### [Task details]
Say how many of the lines below contain the word "Image"; nothing else belongs in the answer.

### [Material to process]
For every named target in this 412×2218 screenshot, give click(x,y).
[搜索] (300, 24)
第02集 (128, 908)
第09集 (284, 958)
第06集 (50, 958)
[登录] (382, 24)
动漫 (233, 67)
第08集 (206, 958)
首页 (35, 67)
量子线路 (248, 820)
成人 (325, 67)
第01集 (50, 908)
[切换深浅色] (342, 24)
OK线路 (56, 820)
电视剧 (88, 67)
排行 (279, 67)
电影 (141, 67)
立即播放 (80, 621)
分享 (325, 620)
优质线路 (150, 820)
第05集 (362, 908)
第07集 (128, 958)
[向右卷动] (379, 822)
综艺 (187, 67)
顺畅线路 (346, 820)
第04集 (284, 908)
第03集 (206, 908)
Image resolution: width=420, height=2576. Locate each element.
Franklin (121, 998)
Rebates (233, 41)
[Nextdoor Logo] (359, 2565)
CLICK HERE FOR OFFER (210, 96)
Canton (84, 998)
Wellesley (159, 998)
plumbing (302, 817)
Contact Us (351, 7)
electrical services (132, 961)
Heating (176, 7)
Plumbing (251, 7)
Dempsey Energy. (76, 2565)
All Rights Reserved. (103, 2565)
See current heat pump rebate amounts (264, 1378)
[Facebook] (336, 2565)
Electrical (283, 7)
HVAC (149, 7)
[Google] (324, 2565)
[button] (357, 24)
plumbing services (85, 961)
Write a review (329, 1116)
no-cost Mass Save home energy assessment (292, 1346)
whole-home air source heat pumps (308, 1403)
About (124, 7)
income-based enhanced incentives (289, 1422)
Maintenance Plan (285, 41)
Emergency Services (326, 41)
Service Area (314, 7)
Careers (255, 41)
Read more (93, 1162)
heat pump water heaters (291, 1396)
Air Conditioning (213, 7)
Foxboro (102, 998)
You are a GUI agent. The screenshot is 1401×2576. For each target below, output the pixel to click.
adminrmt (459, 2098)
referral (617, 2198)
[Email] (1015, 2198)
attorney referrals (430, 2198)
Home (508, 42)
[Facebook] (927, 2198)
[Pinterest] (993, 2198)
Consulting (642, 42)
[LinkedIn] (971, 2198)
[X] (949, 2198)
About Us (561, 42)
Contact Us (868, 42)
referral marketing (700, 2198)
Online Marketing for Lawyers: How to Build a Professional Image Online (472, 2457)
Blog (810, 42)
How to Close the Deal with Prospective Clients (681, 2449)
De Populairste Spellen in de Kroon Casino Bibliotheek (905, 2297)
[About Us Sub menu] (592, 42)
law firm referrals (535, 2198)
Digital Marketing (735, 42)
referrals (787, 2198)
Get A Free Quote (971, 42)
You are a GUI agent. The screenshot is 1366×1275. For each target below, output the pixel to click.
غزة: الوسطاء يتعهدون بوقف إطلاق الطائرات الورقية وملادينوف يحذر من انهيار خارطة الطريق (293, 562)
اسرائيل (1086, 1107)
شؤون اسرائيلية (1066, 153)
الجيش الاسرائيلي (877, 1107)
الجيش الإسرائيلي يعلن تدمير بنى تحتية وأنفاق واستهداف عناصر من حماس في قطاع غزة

### [Solution to this problem]
2